Sargent and Fashion Review – Carnation, Lily, Lily, Rose

Carnation, Lily, Lily, Rose. Photo by Genevieve Jones.

Carnation, Lily, Lily, Rose. Photo by Genevieve Jones.

In the next room is the most beautiful “Carnation, Lily, Lily, Rose”. I knew of this painting since I was a very small child, because of the book The Family From One End Street, by Eve Garnett, written in 1937. It is about a very poor family from Sussex. In the story the parents, before marriage, go to London for the day.

 

“Amongst other places they visited the Tate Gallery where they saw a picture – ” “Lovely”, to Rosie’s way of thinking, and “That Real”, though at the same time confusing. It was called, “Carnation, Lily, Lily, Rose,” and it showed two children among the flowers at dusk engaged in hanging up Japanese lanterns. Rosie was undecided whether the title referred to the flowers or the children; each was spelt with a capital letter, but the actual flowers were rather vague whereas the children were solid enough; but then, why was Lily there twice over and could one call a child Carnation? ”. The painting makes enough of an impression on Rosie that she names her child Lily Rose. And clearly it made an impression on Eve Garnett too, as it must have struck many generations the same way.

 

This painting, with rosy flushed children in fluffy white dresses is in great contrast to the sophisticated Madame X. Deliberately so. Although it is a complicated and sophisticated melding of techniques and a show of technical ability in its capturing of twilight, and those white dresses were specially made and slipped on just before each posing session, its innocent essence mended his reputation and it was bought for the British nation through the Chantry Bequest.
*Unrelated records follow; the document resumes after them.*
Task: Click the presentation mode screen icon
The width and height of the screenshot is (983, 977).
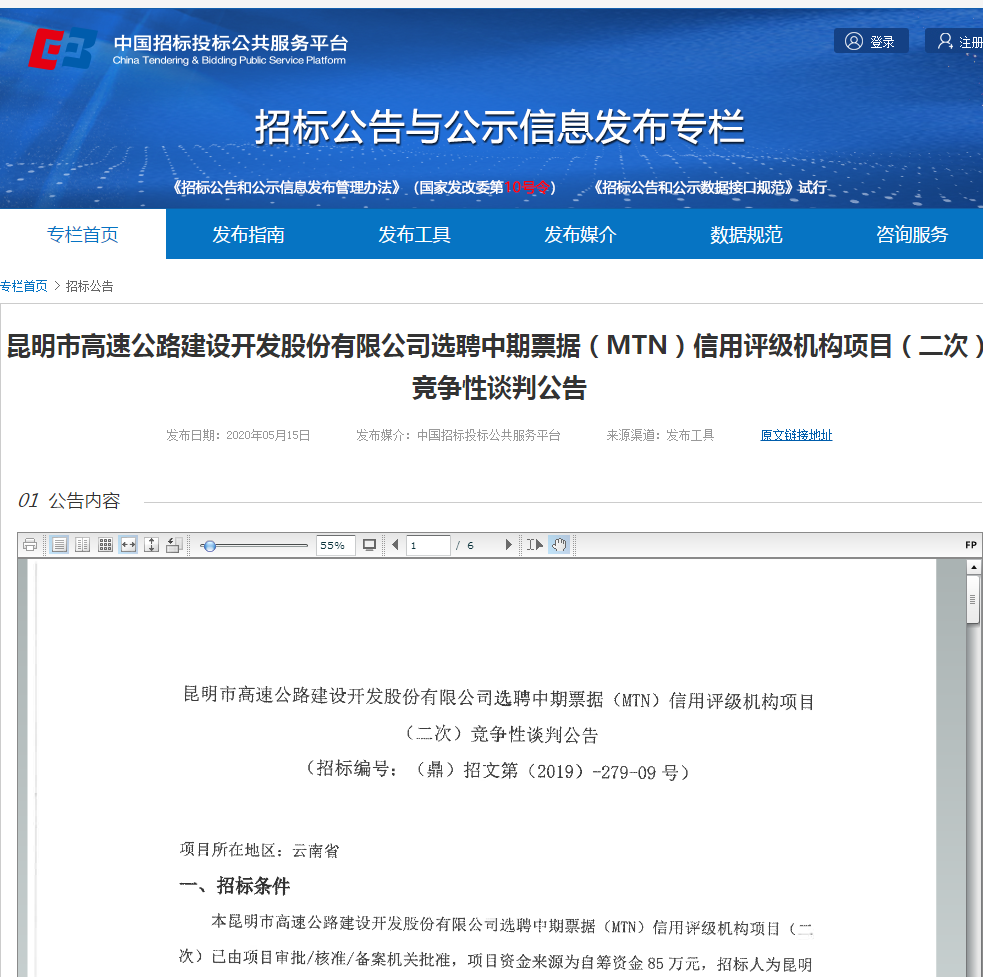Action: (x=370, y=544)
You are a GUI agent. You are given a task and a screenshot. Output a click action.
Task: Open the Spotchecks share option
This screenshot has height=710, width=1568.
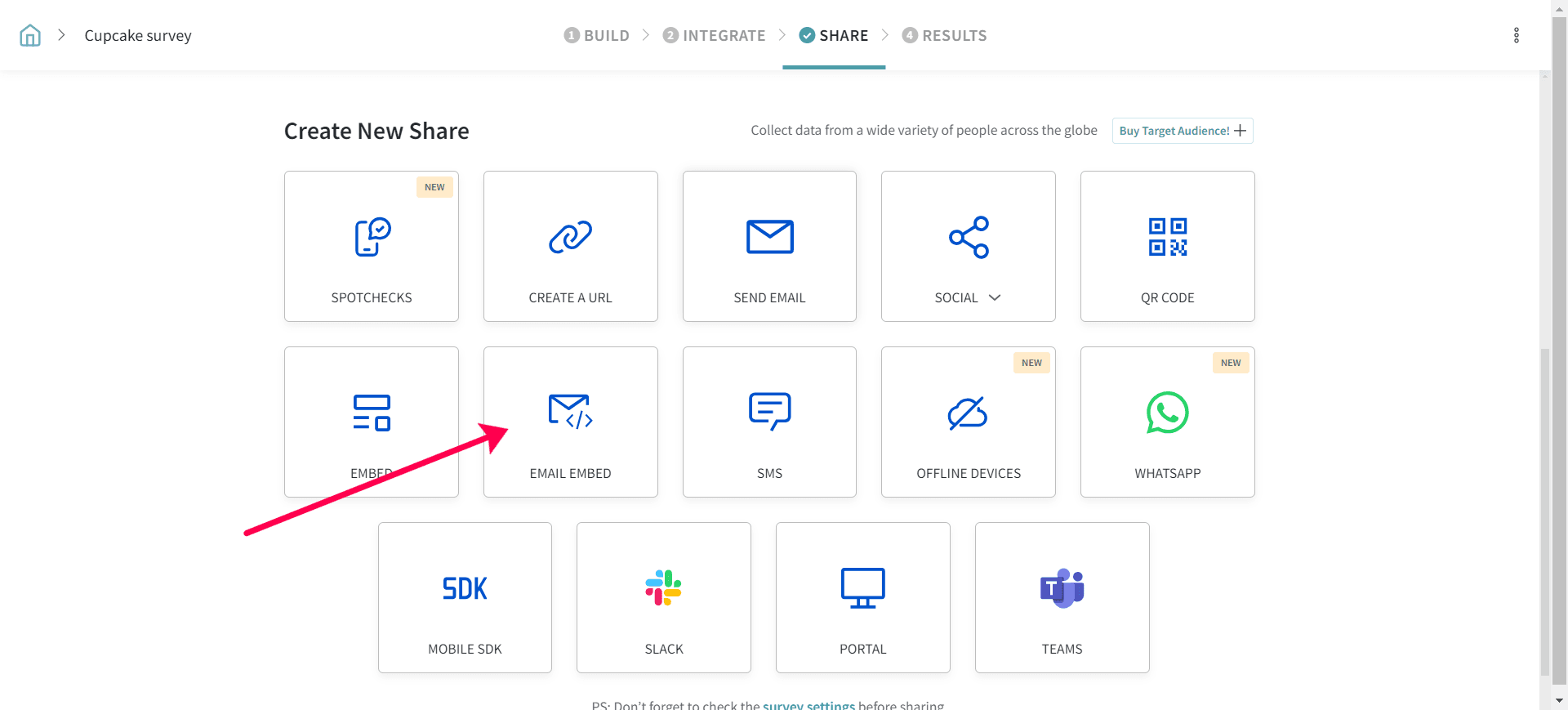pos(371,246)
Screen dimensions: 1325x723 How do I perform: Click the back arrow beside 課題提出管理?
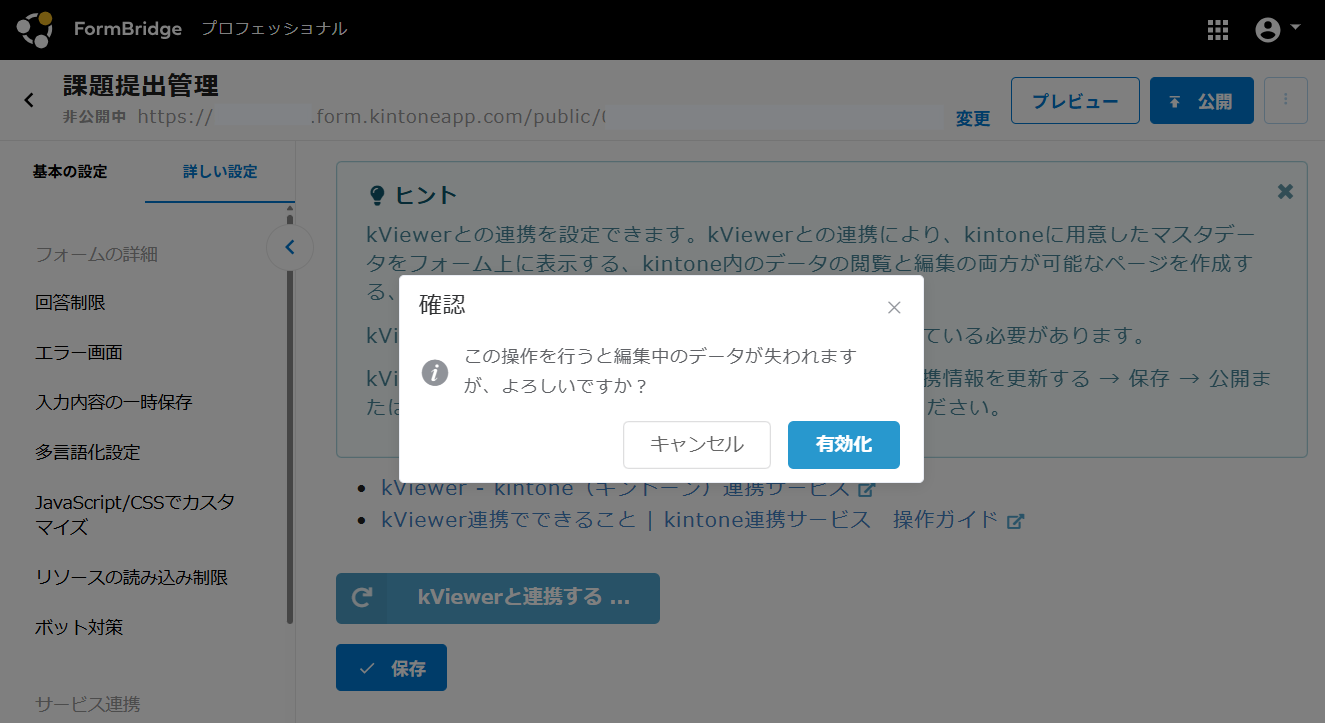pos(29,100)
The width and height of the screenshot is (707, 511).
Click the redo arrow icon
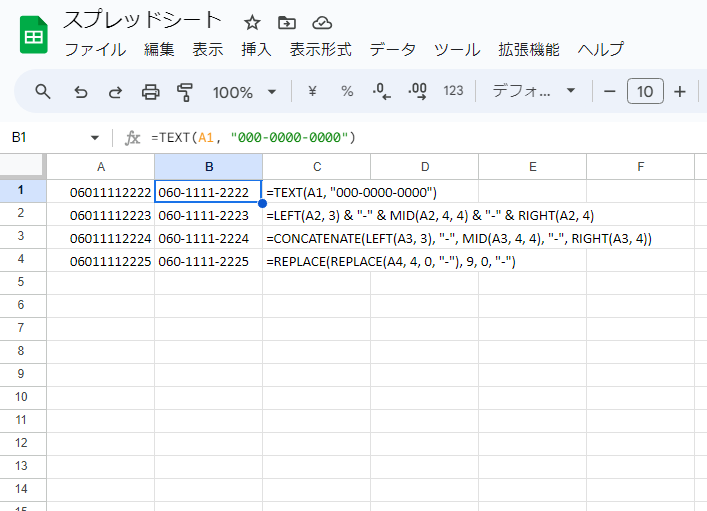tap(115, 92)
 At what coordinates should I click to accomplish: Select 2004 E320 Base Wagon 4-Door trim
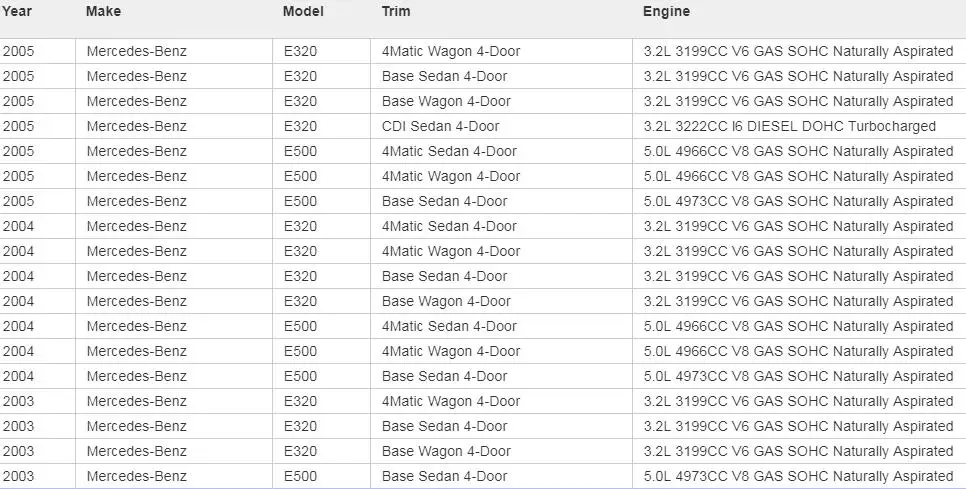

Sargent and Fashion Review – An Artist in Control

The subjects are well aware of the power of their dress. They often wanted to be painted in one outfit, when Sargent stubbornly insisted on another. In some cases he’d rather wrap them in a length of silk in the colour he preferred, than the dress they proposed. Gretchen Warren wanted a favourite green dress, but her daughter, Rachel, got a length of pink satin and she herself, according to legend, had to borrow something from her sister, which didn’t actually fit.

 

Elanora Iselin showed him a selection of Parisian gowns but he painted her in her black afternoon dress that he first met her in. On other occasions he went the other way. The painter himself commissioned Worth to create a fancy dress costume for Sybil Sassoon, designed to resemble. Sassoon really liked dressing up, but with a Worth dress costing about £25,000 in today’s money, I wonder who paid? 

 

There is much more to see here than I have space to talk about. The exhibition includes many military commissions, presidents and writers. There is a beautiful Worth dress, and the costume of Ellen Terry as Lady Macbeth. There are fewer clothes than might be expected, and they don’t always exactly match the subject. Perhaps they didn’t travel from the parent exhibition in Boston. But go instead for the paintings.

 

Apologies for the bad quality of the photos. The exhibition was crowded, and I snatched these where I could. If you can, it is recommended, as always, to go in person.